While working on example code for an algorithm question, I came across the situation where I was sorting an input array, even though I only needed to have identical elements

Answer 1

Any sorting algorithm, even the most efficient ones, will require you to traverse the array multiple times. Grouping on the other hand can be done in exactly one iteration, depending on how you insist your result be formatted two:

groups = {}
for i in arr:
    if i not in groups:
        groups[i] = []
    groups[i].append(i)

This is an extremely primitive loop ignoring many of the optimisations and idioms probably available in your language of choice, but results in this after just one iteration:

{1: [1, 1], 2: [2, 2], 3: [3], 4: [4, 4]}

If you have complex objects, you can choose any arbitrary attribute to group by as the dictionary key, so this is a very generic algorithm.
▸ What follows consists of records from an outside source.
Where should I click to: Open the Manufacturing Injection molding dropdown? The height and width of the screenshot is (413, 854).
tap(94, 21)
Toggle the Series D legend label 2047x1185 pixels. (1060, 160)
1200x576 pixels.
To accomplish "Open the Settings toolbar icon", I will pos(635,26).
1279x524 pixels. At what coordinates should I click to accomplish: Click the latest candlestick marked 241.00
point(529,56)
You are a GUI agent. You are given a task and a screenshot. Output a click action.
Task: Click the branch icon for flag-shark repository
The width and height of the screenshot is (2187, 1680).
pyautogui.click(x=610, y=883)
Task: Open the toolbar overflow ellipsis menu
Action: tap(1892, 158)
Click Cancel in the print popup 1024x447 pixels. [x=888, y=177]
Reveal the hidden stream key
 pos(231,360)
If you insist on your result being a flat list, you can achieve that easily:

result = []
for l in groups:
    result += l

(Again, ignoring specific language optimisations and idioms.)

So there you have a constant time solution requiring at most one full iteration of the input and one smaller iteration of the intermediate grouping data structure. The space requirements depend on the specifics of the language, but are typically only whatever little bit of overhead the dictionary and list data structures incur.